For models that can be written as nn.Module
s, where all parameters can be created before function evaluation, pyro.module
will add the correct scope to the parameter names automatically.
Unfortunately, parameters in Pyro don't always work this way; consider e.g. per-datapoint variational parameters that are created on the fly each time a new data point appears, or parameters whose existence depends on a random variable.
sample
statements are also problematic because names are used to identify corresponding random variables in models and guides, which may have arbitrarily different control structure.

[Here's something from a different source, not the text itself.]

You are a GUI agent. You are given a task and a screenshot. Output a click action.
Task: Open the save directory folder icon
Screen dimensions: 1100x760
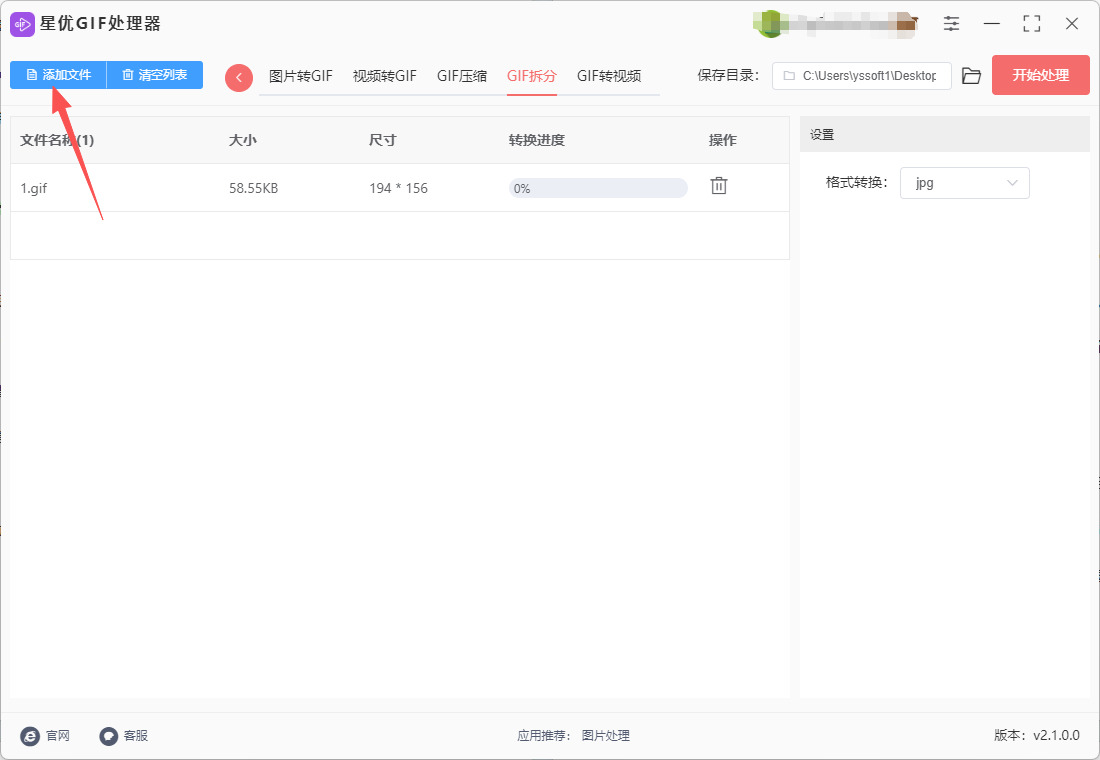pyautogui.click(x=971, y=76)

Lexical scoping for sample names would break this identification.
Not sure I understand.
Why should you be able to sample a random variable that you don't have pointer access to? Needing to do that sounds dangerous.
Why does having non-global scoping prevent per-data point parameters? Presumably whatever object is creating the parameters should own them, not some global store.
How come these issues don't come up in pytorch? In theory you have to do many of the same things in standard deep learning, and yet there are no globals.
(Sorry, this library is great, and I was thinking of using it for teaching. But I am really worried about this design decision.)
(Sorry, this library is great, and I was thinking of using it for teaching. But I am really worried about this design decision.)
No problem! The parameter store is definitely a weak point, and this is great feedback.
Why does having non-global scoping prevent per-data point parameters? Presumably whatever object is creating the parameters should own them, not some global store.
nn.Module
s expose references to all of the parameters of their child modules, making it possible to completely separate the definition of losses that only interact with output and optimizers that only interact with parameters and gradients. Since Pyro models can be regular Python functions that call other regular Python functions, you can't in general automatically track parameters through the call stack in the same way, so it seems to me that you end up with something that looks like a parameter store.
I guess we could have a per-model parameter store instead, though, sort of like a dynamically generated nn.Module
wrapper for a function with param
calls. That would probably be much cleaner.
I guess I get that, but now I'm much more worried about this type of name matching though. This feels very scary:
""To be very explicit, if the model contains a random variable z_1
def model(): pyro.sample("z_1", ...) then the guide needs to have a matching sample statement
def guide(): pyro.sample("z_1", ...) The distributions used in the two cases can be different, but the names must line-up 1-to-1."""
If model was a class with member z_1 = sample. Then this could be done correctly instead of asking the user to manage this alignment.
I guess I get that, but now I'm much more worried about this type of name matching though. This feels very scary though.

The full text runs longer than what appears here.